Il film sembra reggersi sul confronto tra vari opposti: fra tradizione e progresso, tra le vie pittoresche del paese europeo e gli ambienti della metropoli statunitense, tra i volti scavati dalle pedalate e quelli rimpinguati dai cibi dei fast-food; e tra il cane e la macchina - il furgone, la locomotiva specialmente, un mostro nemico che il pigro animale ritrova anche al di là dell'oceano, in una sfida buffa e silenziosa contro il mezzo veloce che comincia forse proprio contro la bicicletta, dal momento in cui il bambino la preferisce a lui.
E' anche in questo riuscire a penetrare meglio nella psicologia e nei sogni di un cane lo sguardo poetico e infantile di Chomet, in quel mondo in bianco e nero che ruota attorno a una ciotola, mentre i personaggi umani rimangono tutti (meravigliose) caricature senza veri pensieri.
Ma il confronto è anche quello artistico, tra due culture dai tratti differenti, quella europea e quella americana (già citata nello spettacolo iniziale, dove lo stile dei disegni ricorda le prime animazioni Disney), separate da un Atlantico nel film non poi così sterminato. Un confronto che passa anche dalla diversa ispirazione artistica della nonna e del trio delle vecchie, tra le note di un pianoforte ‘portoghese' e i concerti rumoristi. Un confronto che trova, tra le tante citazioni, la sua prima fonte nella comicità di Tati: poetica, surreale, delicata, stramba, caricaturale, fuori dal tempo, critica nei confronti della modernità ma in maniera lieve, come se l'importante fosse continuare a divertirsi e il non scendere mai dalle nuvole. Del resto tatiane sono anche le intromissioni nel mutismo del sonoro, dove i rumori, che qui contano quasi quanto le immagini, vengono a sostituire le parole.

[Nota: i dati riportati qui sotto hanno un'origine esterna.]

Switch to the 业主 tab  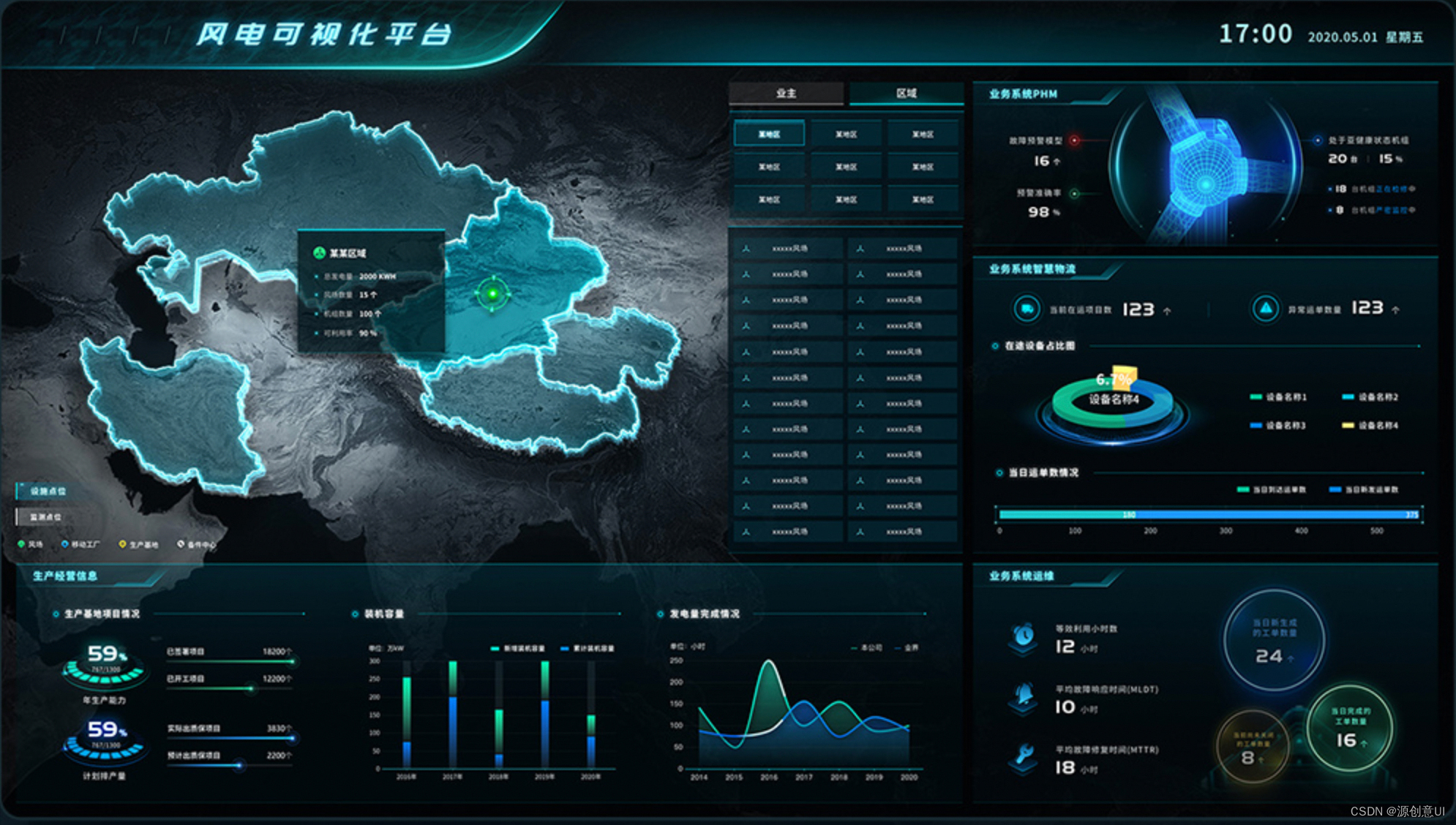(x=786, y=94)
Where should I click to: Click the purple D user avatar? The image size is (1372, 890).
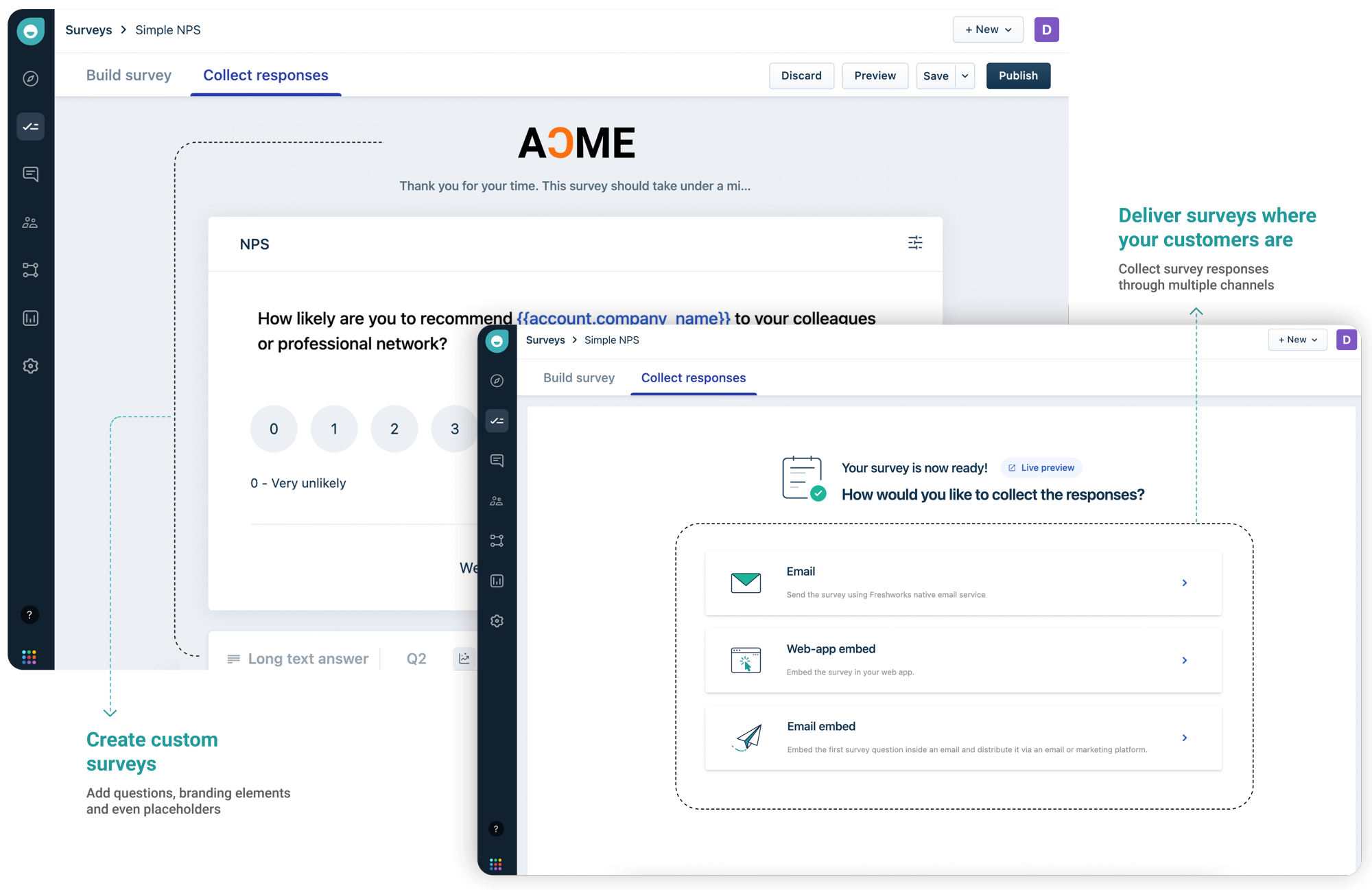[x=1046, y=30]
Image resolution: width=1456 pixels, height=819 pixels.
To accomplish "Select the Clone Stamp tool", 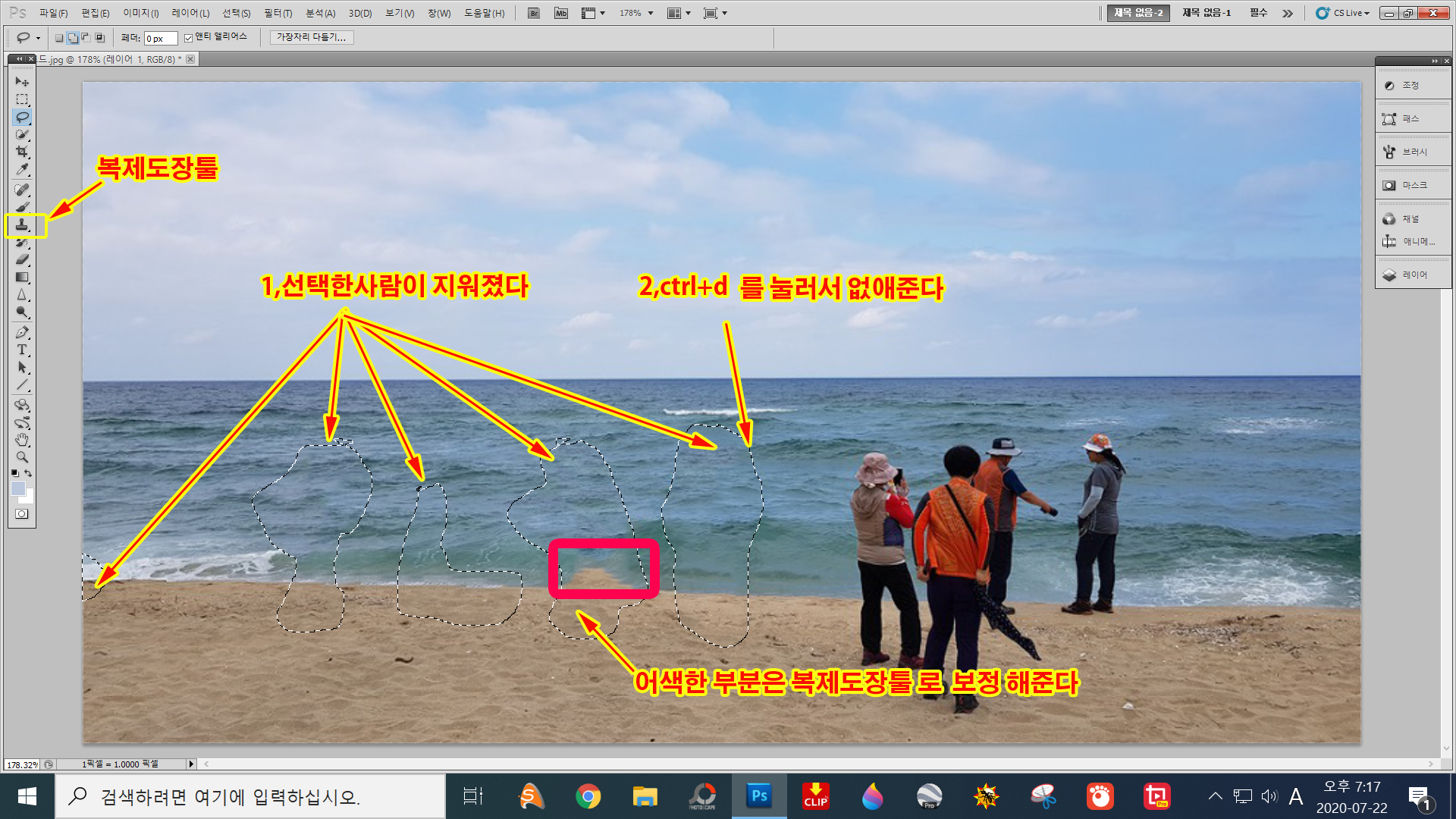I will tap(22, 224).

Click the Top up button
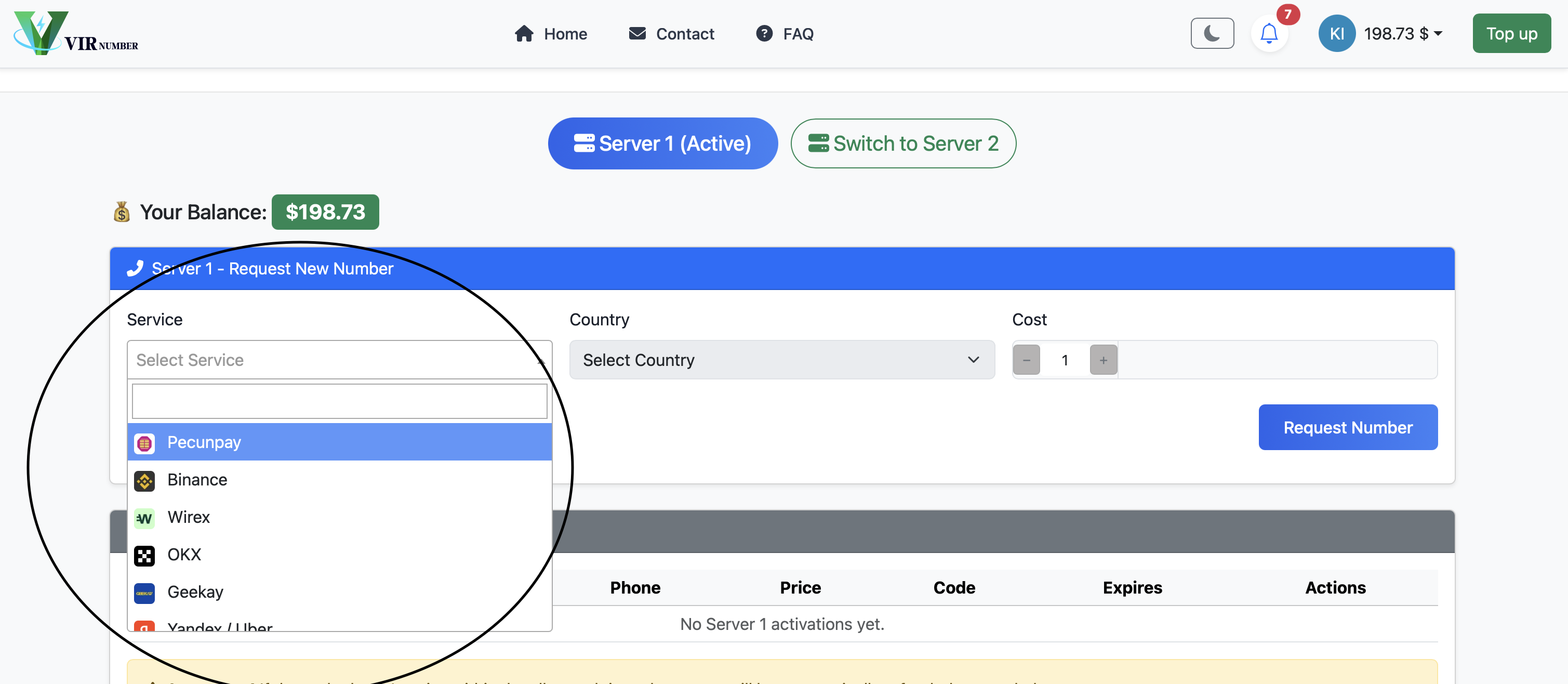coord(1511,33)
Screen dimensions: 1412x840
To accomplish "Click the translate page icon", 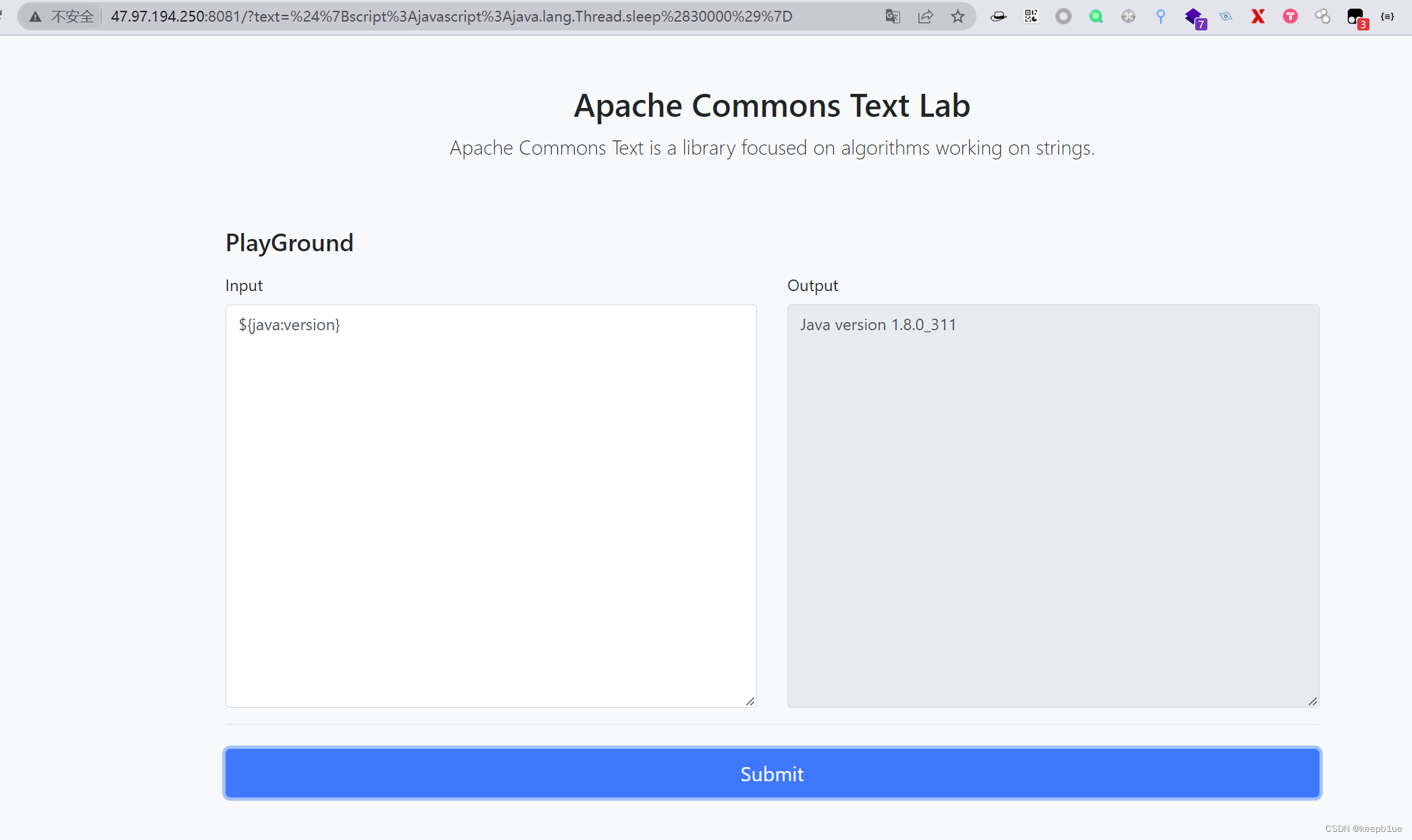I will coord(893,16).
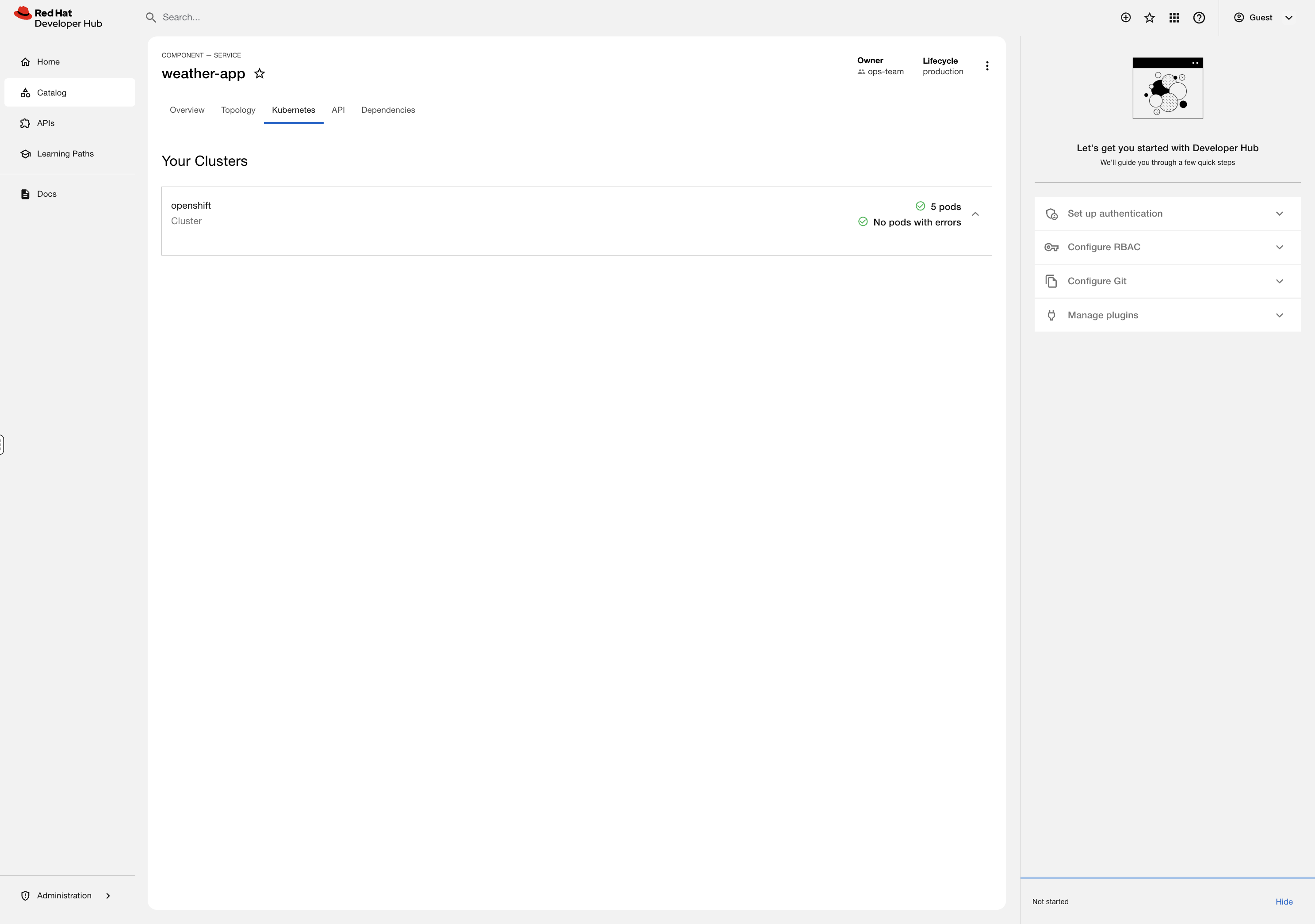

Disegnato benissimo, molto particolareggiato, ‘Appuntamento a Belleville' inventa svariati personaggi e scene divertenti (la caccia e il pranzo delle rane, assieme ai sogni di Bruno, rimangono forse le migliori), ma la sua ricchezza è forse anche un po' il suo limite. I fotogrammi di un cartone animato non sono le pagine di un fumetto; essi si sfogliano da sé, non ci si può fermarsi a guardarli, e qualcosa per forza lo si perde, anche a livello narrativo. Si perde, soprattutto, il primo protagonista, Champion, il ragazzo ciclista dal profilo di Coppi che con l'andare si svuota di personalità, perde anima, a favore del personaggio della nonna che sfida e vince le distanze, l'oceano, la mafia, il continente straniero.